▶ _Text segment_:
-- -- --
Discussion in 'Supply teaching' started by JTL, Jan 28, 2012.

  1. JTL

    JTL Occasional commenter

    e26 I really feel for you. I do supply at only one school (near the end of my career.) Therefore I do know a lot of the children and teachers, which does make things a little easier. Sometimes I have lovely days when the pupils behave, I can actually teach, and I feel both them and me have achieved something. It's a lovely feeling and reminds me why I love teaching.
    I also have vile lessons occasionally, and come home feeling totally demoralised. It has made me question my skills and capabilities and wonder how much longer I want to continue.
    This week, I did three days in one subject area. The first was lovely. The HOD who started in Sept told me to send anyone who was not behaving to him, across the corridor. I did have to send a pupil from a couple of classes to him which gave a strong message to the rest. He popped into the class at the start of one lesson as he knew they were a 'tricky' group. The classes behaved and the lessons went well. HOD asked if I felt he was being supportive enough and thanked me.
    The second day, he was out for the morning and I covered his classes. One class he said could be tricky, were in fact not too bad. However his yr 11 group were horrific. Most would not quieten down at the start while I introduced the work, the behaviour was awful, two girls, notorious for their behaviour arrived separately well into the lesson and caused havoc. I sent separately for each to be removed. Incidently, the Head had warned me just before the lesson started that one would be arriving in a bad mood and to send for emergency cover if she started.
    Only 4 pupils actually worked well, about half eventually did some work and I was relieved that the rest settled and allowed others to work.
    I did get some very rude, to my face comments from some pupils about me not being able to control them and being the worst supply teacher! I pointed out to a couple that they were humans and not animals to be 'controlled', and they had 'free will', that I wasn't the Armed Forces and that I had in fact worked at a secure unit for Young Offenders where sanctions are applied, ie loss of priviliges, so they behaved, and that I was limited as to what sanctions I was able to use. Of course they weren't interested. I managed to remain calm, thankfully.
    The third day the HOD was back. He apologised for the group and said he would be dealing with them. He admitted that in his previous school he was able to command silence when he entered a room, but soon realised that on starting a new school, he had to start from scratch again to achieve that result. He said the group was very difficult and that they often made him feel totally inadequate but he realised that a lot of the problem was the class having got away with a lot when their teacher was out for a long time last year. He is now working hard to raise standards of behaviour etc and it is working through the rest of the school.
    This day went well. I am sure the pupils know that if they really behave badly that there will be consequences as the HOD will follow things up . I was able to teach and we enjoyed the lessons. I was thanked again and felt valued.
    I know I have waffled on, but what I really want to say is don't despair. Most of us supplies have bad days and it is so frustrating not to be even able to start to teach because the class will not listen and behave.
    Just because a school has been graded as 'good' does not mean it has no problems. the school I work at may not be 'good' by OFSTED standards, but most of the staff are supportive and will admit they also find certain groups and pupils difficult.
-- -- --
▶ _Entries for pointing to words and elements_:
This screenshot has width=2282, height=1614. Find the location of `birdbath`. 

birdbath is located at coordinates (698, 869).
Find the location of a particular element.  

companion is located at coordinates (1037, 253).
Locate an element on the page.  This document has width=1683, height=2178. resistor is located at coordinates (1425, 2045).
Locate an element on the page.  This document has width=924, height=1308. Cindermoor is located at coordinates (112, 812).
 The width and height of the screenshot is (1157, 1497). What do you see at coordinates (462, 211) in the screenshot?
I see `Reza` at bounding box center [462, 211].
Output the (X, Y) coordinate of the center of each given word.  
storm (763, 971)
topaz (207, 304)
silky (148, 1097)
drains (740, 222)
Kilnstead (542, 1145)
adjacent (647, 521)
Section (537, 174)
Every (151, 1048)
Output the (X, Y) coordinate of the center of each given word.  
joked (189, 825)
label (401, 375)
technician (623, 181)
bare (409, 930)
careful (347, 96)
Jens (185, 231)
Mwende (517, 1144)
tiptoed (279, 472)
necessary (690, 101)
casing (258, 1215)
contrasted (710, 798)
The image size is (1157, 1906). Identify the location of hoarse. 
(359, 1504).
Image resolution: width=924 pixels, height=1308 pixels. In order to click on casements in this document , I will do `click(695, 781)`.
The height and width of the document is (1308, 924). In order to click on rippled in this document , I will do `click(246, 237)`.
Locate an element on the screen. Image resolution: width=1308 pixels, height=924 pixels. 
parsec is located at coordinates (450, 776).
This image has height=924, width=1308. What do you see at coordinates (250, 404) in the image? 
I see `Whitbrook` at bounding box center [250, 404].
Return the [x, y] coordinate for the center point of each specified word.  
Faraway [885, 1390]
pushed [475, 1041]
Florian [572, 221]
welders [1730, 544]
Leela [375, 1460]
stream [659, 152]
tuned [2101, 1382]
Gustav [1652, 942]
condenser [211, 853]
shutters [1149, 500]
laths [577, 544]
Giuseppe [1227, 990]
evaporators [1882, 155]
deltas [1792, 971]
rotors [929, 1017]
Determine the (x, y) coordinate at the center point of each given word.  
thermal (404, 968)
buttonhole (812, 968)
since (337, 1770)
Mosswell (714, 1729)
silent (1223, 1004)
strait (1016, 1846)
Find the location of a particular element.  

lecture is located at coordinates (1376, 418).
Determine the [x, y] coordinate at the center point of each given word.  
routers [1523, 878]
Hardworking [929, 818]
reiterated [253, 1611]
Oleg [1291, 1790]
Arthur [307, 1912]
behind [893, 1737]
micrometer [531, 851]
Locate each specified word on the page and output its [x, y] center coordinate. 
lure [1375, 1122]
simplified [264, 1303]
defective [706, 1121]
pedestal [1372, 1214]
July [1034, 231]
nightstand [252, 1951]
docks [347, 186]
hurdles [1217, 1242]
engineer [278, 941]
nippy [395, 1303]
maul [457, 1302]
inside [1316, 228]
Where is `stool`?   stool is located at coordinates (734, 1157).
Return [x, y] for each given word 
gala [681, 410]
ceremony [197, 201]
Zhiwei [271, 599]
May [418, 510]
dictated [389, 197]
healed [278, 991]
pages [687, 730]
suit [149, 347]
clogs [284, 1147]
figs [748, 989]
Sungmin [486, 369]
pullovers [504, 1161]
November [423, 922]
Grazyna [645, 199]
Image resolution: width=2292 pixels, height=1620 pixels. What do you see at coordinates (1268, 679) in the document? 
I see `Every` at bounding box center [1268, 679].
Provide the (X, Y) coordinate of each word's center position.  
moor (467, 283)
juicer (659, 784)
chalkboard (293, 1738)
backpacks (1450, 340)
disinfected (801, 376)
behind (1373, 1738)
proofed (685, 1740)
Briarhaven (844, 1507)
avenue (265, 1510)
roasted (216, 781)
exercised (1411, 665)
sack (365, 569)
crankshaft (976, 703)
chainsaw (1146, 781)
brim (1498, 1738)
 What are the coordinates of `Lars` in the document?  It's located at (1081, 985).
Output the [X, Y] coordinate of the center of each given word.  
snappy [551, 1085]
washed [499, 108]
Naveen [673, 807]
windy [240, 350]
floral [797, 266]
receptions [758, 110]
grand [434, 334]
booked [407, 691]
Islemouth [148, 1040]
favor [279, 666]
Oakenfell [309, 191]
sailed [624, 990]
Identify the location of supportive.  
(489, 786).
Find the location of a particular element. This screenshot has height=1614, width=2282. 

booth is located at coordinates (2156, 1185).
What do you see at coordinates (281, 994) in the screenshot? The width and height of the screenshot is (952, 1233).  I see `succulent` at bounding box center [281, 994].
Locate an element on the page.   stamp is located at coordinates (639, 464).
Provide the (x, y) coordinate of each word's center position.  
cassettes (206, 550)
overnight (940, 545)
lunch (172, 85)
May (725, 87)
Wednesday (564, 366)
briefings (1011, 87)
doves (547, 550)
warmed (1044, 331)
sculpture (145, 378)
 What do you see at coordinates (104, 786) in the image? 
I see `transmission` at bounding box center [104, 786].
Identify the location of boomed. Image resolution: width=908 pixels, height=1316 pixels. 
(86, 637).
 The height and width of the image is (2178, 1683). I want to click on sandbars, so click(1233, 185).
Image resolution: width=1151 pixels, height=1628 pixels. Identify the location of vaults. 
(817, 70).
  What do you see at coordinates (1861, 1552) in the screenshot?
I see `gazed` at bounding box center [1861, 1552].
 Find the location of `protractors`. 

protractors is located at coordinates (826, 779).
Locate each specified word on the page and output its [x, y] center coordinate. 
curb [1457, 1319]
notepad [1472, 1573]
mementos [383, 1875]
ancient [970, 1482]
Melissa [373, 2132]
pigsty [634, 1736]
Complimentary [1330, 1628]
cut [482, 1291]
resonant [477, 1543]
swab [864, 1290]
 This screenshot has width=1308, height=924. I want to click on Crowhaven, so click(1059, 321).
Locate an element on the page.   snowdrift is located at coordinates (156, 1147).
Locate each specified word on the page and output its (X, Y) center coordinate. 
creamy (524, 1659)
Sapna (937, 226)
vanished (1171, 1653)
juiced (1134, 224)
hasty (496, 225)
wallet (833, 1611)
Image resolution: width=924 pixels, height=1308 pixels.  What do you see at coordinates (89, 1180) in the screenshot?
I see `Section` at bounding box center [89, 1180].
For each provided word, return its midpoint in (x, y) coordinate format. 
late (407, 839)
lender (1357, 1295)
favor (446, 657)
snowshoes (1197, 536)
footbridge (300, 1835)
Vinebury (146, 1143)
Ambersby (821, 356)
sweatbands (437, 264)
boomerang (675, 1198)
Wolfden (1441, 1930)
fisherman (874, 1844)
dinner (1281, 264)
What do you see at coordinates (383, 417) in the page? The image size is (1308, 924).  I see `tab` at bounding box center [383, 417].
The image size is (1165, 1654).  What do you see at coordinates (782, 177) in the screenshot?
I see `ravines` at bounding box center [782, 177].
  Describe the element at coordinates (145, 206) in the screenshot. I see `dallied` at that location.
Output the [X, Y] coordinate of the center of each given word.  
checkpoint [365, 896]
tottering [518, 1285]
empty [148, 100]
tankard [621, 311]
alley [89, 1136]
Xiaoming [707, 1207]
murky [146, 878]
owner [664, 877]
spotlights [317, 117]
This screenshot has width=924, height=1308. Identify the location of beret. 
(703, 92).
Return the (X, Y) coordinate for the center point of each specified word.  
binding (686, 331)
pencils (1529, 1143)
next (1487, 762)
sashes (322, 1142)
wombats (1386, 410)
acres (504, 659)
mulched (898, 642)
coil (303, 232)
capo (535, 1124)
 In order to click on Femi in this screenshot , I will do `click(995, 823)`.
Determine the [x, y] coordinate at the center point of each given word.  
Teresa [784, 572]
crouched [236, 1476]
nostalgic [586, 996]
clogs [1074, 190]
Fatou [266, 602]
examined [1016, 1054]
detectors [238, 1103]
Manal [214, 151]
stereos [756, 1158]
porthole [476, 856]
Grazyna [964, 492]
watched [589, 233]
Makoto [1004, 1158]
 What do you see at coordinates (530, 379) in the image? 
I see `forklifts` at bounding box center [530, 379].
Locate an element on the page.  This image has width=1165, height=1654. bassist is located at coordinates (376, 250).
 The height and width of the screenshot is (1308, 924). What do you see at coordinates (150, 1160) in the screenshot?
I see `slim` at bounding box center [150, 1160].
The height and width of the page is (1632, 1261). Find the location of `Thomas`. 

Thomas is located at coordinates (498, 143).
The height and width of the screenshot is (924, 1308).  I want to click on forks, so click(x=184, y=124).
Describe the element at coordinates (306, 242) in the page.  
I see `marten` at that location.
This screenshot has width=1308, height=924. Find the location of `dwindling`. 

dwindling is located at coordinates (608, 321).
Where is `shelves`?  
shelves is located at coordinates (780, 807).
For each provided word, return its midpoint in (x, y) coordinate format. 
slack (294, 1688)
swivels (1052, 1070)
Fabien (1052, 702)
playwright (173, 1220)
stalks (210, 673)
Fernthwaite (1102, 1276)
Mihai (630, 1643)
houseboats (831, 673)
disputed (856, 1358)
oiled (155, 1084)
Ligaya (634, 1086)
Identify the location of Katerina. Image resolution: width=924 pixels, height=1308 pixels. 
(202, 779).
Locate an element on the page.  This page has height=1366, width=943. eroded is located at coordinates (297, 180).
-- -- --
▶ _Prompt A_: Extract the part of the supply teaching post from "e26 I really" up to and including "I love teaching.".
▶ _Prompt B_: In the supply teaching post, what did the HOD tell the writer to do with anyone who was not behaving on the first day?
These rows were drawn from a different source than the forum post.

▶ _Full solution A_:
e26 I really feel for you. I do supply at only one school (near the end of my career.) Therefore I do know a lot of the children and teachers, which does make things a little easier. Sometimes I have lovely days when the pupils behave, I can actually teach, and I feel both them and me have achieved something. It's a lovely feeling and reminds me why I love teaching.

▶ _Full solution B_: To send them to him, across the corridor.